◆ **TO DO**
Copy the data below word for word, keeping every line unchanged.

◆ **RECORDS SUPPLIED**

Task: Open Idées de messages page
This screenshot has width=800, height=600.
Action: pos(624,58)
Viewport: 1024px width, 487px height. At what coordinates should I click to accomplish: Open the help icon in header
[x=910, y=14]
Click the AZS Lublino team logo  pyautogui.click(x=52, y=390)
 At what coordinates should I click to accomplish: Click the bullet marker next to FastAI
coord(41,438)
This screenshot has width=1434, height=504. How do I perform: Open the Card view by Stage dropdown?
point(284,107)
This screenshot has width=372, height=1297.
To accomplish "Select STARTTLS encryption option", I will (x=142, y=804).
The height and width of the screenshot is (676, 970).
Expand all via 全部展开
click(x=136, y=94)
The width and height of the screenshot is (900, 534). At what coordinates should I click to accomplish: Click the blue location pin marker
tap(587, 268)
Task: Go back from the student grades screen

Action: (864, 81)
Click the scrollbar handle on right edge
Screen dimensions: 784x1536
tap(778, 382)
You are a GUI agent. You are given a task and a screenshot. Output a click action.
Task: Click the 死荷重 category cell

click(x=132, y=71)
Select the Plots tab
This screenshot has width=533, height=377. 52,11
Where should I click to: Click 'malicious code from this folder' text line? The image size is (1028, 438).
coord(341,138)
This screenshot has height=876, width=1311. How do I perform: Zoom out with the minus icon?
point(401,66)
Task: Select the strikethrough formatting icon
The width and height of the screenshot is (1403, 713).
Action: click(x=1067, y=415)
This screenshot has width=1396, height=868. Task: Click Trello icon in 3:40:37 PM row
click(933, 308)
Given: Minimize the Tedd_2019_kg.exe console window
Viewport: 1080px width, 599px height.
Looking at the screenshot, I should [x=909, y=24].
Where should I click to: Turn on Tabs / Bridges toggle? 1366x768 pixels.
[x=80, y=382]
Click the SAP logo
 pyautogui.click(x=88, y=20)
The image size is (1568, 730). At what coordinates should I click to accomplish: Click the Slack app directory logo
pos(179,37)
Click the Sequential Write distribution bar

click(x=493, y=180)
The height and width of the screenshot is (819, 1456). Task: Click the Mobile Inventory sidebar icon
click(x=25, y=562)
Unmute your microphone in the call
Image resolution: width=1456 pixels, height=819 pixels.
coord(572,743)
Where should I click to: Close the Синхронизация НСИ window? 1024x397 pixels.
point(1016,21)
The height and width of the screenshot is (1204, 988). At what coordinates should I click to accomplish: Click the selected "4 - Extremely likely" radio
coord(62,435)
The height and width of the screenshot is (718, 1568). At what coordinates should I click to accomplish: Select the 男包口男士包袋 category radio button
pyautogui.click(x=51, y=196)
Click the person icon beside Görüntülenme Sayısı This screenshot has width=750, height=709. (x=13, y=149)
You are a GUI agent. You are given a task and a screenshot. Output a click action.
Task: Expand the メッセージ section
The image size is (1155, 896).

◆ **TASK ANSWER**
Task: Open Idées de messages page
This screenshot has width=800, height=600.
Action: pos(624,58)
Viewport: 1024px width, 487px height. At what coordinates should I click to accomplish: Open the help icon in header
[x=910, y=14]
Click the AZS Lublino team logo  pyautogui.click(x=52, y=390)
 At what coordinates should I click to accomplish: Click the bullet marker next to FastAI
coord(41,438)
This screenshot has width=1434, height=504. How do I perform: Open the Card view by Stage dropdown?
point(284,107)
This screenshot has width=372, height=1297.
To accomplish "Select STARTTLS encryption option", I will (x=142, y=804).
The height and width of the screenshot is (676, 970).
Expand all via 全部展开
click(x=136, y=94)
The width and height of the screenshot is (900, 534). At what coordinates should I click to accomplish: Click the blue location pin marker
tap(587, 268)
Task: Go back from the student grades screen

Action: (864, 81)
Click the scrollbar handle on right edge
Screen dimensions: 784x1536
tap(778, 382)
You are a GUI agent. You are given a task and a screenshot. Output a click action.
Task: Click the 死荷重 category cell

click(x=132, y=71)
Select the Plots tab
This screenshot has width=533, height=377. 52,11
Where should I click to: Click 'malicious code from this folder' text line? The image size is (1028, 438).
coord(341,138)
This screenshot has height=876, width=1311. How do I perform: Zoom out with the minus icon?
point(401,66)
Task: Select the strikethrough formatting icon
The width and height of the screenshot is (1403, 713).
Action: click(x=1067, y=415)
This screenshot has width=1396, height=868. Task: Click Trello icon in 3:40:37 PM row
click(933, 308)
Given: Minimize the Tedd_2019_kg.exe console window
Viewport: 1080px width, 599px height.
Looking at the screenshot, I should [x=909, y=24].
Where should I click to: Turn on Tabs / Bridges toggle? 1366x768 pixels.
[x=80, y=382]
Click the SAP logo
 pyautogui.click(x=88, y=20)
The image size is (1568, 730). At what coordinates should I click to accomplish: Click the Slack app directory logo
pos(179,37)
Click the Sequential Write distribution bar

click(x=493, y=180)
The height and width of the screenshot is (819, 1456). Task: Click the Mobile Inventory sidebar icon
click(x=25, y=562)
Unmute your microphone in the call
Image resolution: width=1456 pixels, height=819 pixels.
coord(572,743)
Where should I click to: Close the Синхронизация НСИ window? 1024x397 pixels.
point(1016,21)
The height and width of the screenshot is (1204, 988). At what coordinates should I click to accomplish: Click the selected "4 - Extremely likely" radio
coord(62,435)
The height and width of the screenshot is (718, 1568). At what coordinates should I click to accomplish: Select the 男包口男士包袋 category radio button
pyautogui.click(x=51, y=196)
Click the person icon beside Görüntülenme Sayısı This screenshot has width=750, height=709. (x=13, y=149)
You are a GUI agent. You are given a task and a screenshot. Output a click action.
Task: Expand the メッセージ section
The image size is (1155, 896).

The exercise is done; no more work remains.